- What you will do
Render every line of the material below as a numbered list, skipping blank lines. Leave the pictures out of your answer.

- Entries on target coordinates
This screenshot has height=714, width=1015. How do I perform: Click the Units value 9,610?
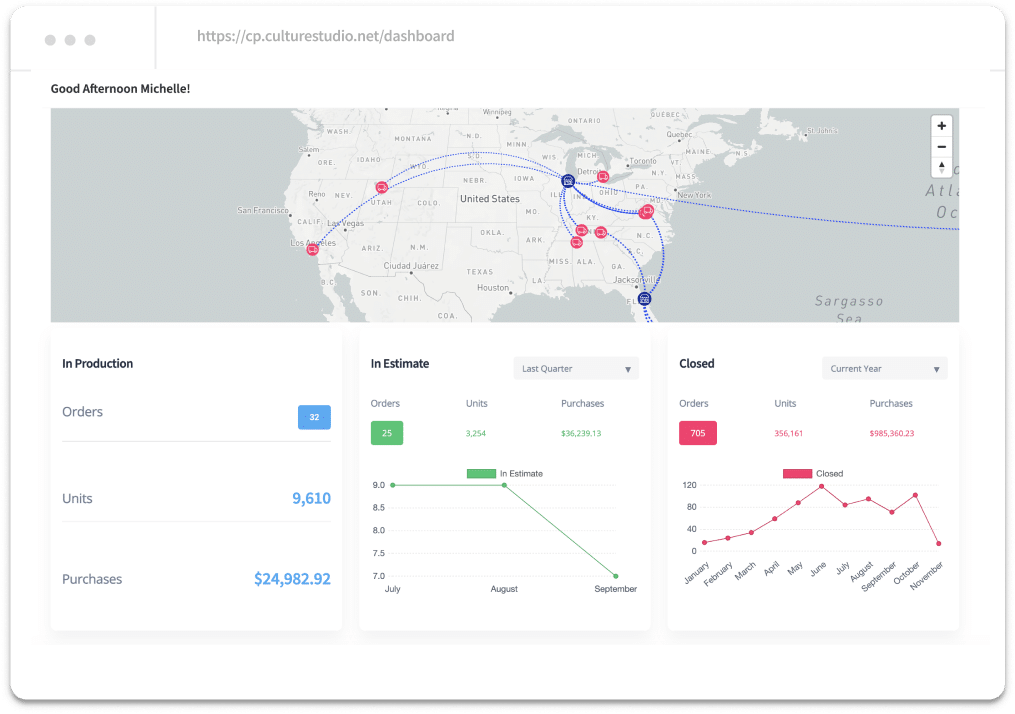coord(314,498)
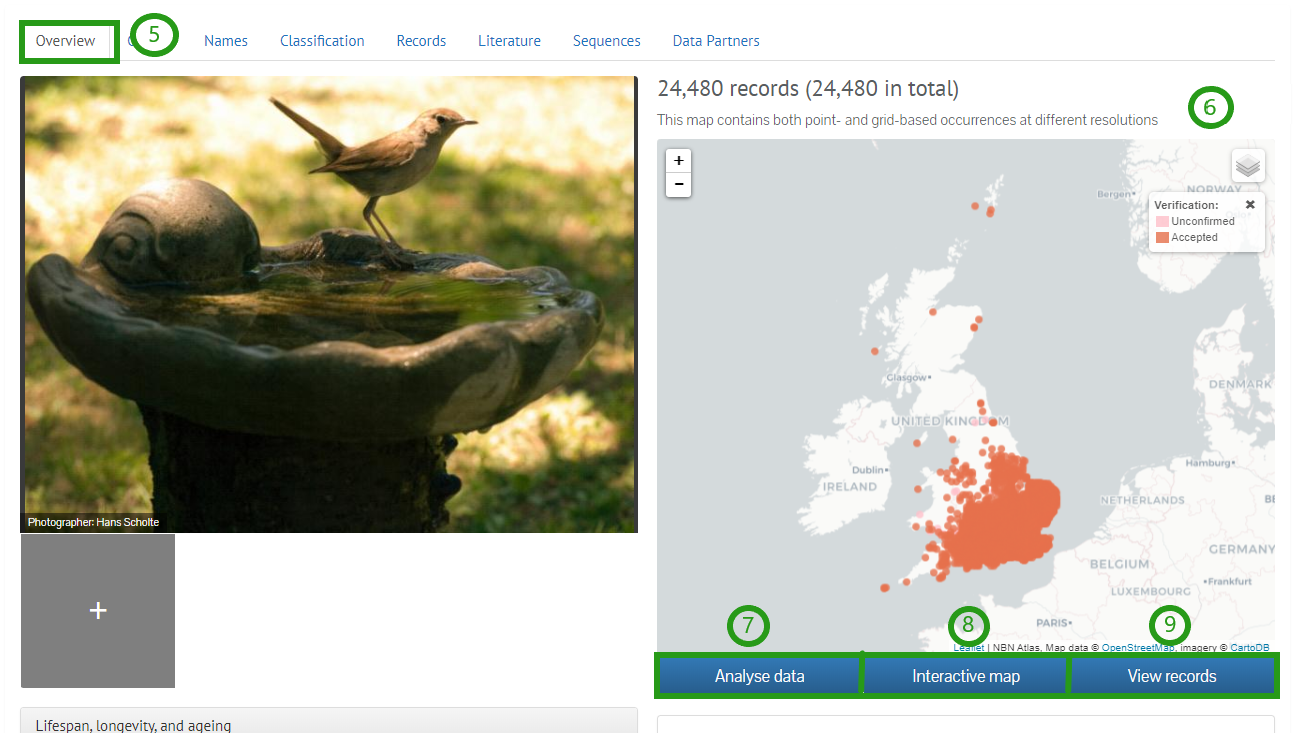1295x733 pixels.
Task: Close the Verification legend
Action: pyautogui.click(x=1249, y=204)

- The response
1. This screenshot has height=714, width=1015. How do I perform: Click the Units value 9,610?
2. coord(314,498)
3. 1295x733 pixels.
4. Task: Close the Verification legend
5. Action: pyautogui.click(x=1249, y=204)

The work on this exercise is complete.